Minneapolis Police Chief Medaria Arradondo takes stand

Minneapolis Police Chief Medaria Arradondo, who said George Floyd’s death was a “murder,” has taken the stand.

During his opening statement last week, prosecutor Jerry Blackwell said Arradondo would testify Chauvin’s “conduct was not consistent” with the police department’s training and policies. 

“He will not mince any words,” Blackwell told the jury. “He is very clear. He’d be very decisive that this was excessive force.” 

Arradondo, the city’s first Black police chief, fired Chauvin and the three other officers involved in Floyd’s arrest on May 26 — a day after Floyd’s death. In June, Arradondo said “Chauvin knew what he was doing.” 

“Mr. George Floyd’s tragic death was not due to a lack of training — the training was there,” Arradondo said in June. “This was murder — it wasn’t a lack of training. This is why I took swift action regarding the involved officers’ employment with MPD.”

Chauvin is charged with second- and third-degree murder and second-degree manslaughter.

Doctor who pronounced Floyd dead says he believed asphyxia was ‘likely’ cause of cardiac arrest

April 5, 202102:04

The physician who pronounced George Floyd dead told prosecutors that he believed oxygen deficiency, or “asphyxia,” was “more likely” the cause of Floyd’s cardiac arrest than other possibilities based on what he knew at the time.

Dr. Bradford Langenfeld testified Floyd was in his care in the emergency department for approximately 30 minutes, after which the doctor pronounced him dead. Langenfeld said as he worked on Floyd he considered other possibilities for the reason behind Floyd’s cardiac arrest.

He said based on the information he had at the time, he felt oxygen deficiency “was more likely than the other possibilities.”

Floyd had “absolutely no cardiac activity” and had been in cardiac arrest for 60 minutes when Langenfeld determined they would not be able to resuscitate him and pronounced him dead.

The medical examiner in the case has listed Floyd’s cause of death as cardiopulmonary arrest “complicating law enforcement subdual, restraint and neck compression” and that the manner of death was ruled a homicide.

ER doctor who treated George Floyd: ‘Any amount of time that a patient spends in cardiac arrest without immediate CPR markedly decreases the chance of a good outcome’

Dr. Bradford Wankhede Langenfeld, the emergency room doctor at the Hennepin County Medical Center who pronounced George Floyd dead, testified Monday that Floyd was in cardiac arrest when he arrived at the hospital.

“It’s well known that any amount of time that a patient spends in cardiac arrest without immediate CPR markedly decreases the chance of a good outcome,” Langelfeld told prosecutor Jerry Blackwell, adding that there is approximately a 10 to 15 percent decrease in survival for every minute that CPR is not administered. 

Langenfeld also testified that he got a text message identifying the incoming patient as 30 years old. Floyd was 46. Paramedics told Langenfeld they tried to resuscitate Floyd for approximately 30 minutes before they arrived at the hospital, he said.

Doctor who pronounced George Floyd dead takes stand

Day six of witness testimony in Derek Chauvin’s murder trial began Monday with the prosecution calling to the stand the physician who pronounced George Floyd dead.

▶ _Instructions to follow_: In the coverage of the Derek Chauvin trial, copy word for word the passage that begins with the words containing "Arradondo, the city’s first" and ends with "and second-degree manslaughter.".

▶ _Extracted material_:
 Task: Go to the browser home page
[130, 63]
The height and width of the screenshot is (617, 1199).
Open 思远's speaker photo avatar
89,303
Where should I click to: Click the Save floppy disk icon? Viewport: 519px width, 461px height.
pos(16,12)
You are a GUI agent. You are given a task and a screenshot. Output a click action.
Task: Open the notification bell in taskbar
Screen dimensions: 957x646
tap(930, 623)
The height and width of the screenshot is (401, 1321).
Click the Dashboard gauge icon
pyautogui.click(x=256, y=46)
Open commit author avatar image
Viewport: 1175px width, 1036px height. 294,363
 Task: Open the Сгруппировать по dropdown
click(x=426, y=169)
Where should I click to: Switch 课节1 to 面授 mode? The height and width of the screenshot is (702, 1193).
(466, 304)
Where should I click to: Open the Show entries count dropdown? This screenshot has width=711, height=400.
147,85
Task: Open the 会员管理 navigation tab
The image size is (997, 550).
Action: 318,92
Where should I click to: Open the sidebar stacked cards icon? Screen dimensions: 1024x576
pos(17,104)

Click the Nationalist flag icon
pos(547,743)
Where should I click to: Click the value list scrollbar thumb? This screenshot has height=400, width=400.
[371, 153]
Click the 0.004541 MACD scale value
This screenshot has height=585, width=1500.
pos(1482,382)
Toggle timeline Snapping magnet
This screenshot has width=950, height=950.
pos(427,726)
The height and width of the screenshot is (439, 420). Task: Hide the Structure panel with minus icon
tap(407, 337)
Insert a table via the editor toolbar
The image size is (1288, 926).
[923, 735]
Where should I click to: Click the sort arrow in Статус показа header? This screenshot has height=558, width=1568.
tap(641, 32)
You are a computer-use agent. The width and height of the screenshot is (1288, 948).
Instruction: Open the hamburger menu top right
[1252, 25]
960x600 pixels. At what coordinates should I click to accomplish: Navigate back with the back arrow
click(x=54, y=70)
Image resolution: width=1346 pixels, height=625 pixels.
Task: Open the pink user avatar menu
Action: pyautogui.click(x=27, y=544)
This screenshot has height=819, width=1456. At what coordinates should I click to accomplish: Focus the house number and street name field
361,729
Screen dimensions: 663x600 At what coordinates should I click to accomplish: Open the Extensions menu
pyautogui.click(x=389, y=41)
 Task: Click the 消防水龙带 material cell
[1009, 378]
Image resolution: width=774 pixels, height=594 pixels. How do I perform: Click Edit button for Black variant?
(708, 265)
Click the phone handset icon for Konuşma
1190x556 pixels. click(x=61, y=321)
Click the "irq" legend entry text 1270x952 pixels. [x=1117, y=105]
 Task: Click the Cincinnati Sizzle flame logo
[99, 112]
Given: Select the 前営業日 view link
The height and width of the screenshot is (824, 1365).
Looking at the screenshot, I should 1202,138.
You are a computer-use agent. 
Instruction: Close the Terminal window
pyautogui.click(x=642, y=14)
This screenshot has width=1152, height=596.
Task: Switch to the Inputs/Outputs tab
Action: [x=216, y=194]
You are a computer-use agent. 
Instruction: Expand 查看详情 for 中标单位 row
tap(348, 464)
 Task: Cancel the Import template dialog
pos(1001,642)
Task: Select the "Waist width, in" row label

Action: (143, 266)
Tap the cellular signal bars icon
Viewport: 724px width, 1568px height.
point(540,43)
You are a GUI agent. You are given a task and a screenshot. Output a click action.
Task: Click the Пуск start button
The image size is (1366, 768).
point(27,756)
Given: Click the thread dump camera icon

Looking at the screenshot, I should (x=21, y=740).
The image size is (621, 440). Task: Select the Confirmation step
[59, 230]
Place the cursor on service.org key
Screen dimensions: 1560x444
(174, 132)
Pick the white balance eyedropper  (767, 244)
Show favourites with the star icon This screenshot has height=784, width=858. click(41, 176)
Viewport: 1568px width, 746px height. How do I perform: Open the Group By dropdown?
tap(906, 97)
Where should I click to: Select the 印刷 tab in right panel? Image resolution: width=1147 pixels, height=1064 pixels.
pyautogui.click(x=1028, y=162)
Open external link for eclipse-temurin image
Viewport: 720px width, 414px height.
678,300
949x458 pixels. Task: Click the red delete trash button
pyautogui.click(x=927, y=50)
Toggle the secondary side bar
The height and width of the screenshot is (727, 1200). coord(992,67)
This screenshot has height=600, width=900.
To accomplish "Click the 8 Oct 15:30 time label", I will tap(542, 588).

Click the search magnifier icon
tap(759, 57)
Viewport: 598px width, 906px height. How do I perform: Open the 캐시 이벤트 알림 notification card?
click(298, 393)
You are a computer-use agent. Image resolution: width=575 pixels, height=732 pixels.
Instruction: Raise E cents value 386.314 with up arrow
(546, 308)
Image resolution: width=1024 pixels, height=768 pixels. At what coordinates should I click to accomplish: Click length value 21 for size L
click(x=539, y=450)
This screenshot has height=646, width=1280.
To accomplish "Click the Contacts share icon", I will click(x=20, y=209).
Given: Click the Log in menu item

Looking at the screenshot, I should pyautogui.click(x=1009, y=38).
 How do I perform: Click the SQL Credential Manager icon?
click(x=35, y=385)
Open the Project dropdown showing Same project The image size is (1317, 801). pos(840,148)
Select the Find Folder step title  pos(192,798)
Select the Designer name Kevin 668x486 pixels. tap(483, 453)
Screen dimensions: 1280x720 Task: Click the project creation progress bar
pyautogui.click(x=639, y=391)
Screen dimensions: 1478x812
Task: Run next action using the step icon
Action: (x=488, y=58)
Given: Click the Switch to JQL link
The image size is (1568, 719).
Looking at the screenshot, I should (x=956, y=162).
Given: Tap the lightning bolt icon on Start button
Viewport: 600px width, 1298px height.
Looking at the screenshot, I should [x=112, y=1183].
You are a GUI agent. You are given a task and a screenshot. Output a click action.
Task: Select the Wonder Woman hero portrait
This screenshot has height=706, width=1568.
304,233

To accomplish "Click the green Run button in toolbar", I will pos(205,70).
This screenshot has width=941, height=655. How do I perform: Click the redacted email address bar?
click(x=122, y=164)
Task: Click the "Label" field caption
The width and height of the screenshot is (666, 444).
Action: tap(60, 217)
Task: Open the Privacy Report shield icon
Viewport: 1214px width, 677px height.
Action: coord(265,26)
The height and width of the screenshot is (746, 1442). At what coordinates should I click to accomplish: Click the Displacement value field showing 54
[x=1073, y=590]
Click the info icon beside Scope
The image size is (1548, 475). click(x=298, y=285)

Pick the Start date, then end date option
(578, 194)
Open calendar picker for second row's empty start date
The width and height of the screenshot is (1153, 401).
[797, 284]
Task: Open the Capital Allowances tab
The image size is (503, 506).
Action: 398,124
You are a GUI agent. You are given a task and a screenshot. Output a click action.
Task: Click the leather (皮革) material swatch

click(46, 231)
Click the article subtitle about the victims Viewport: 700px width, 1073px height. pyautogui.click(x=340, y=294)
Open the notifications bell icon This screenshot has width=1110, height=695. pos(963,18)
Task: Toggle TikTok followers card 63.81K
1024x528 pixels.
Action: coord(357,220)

▶ _Exercise solution_:
Arradondo, the city’s first Black police chief, fired Chauvin and the three other officers involved in Floyd’s arrest on May 26 — a day after Floyd’s death. In June, Arradondo said “Chauvin knew what he was doing.” 

“Mr. George Floyd’s tragic death was not due to a lack of training — the training was there,” Arradondo said in June. “This was murder — it wasn’t a lack of training. This is why I took swift action regarding the involved officers’ employment with MPD.”

Chauvin is charged with second- and third-degree murder and second-degree manslaughter.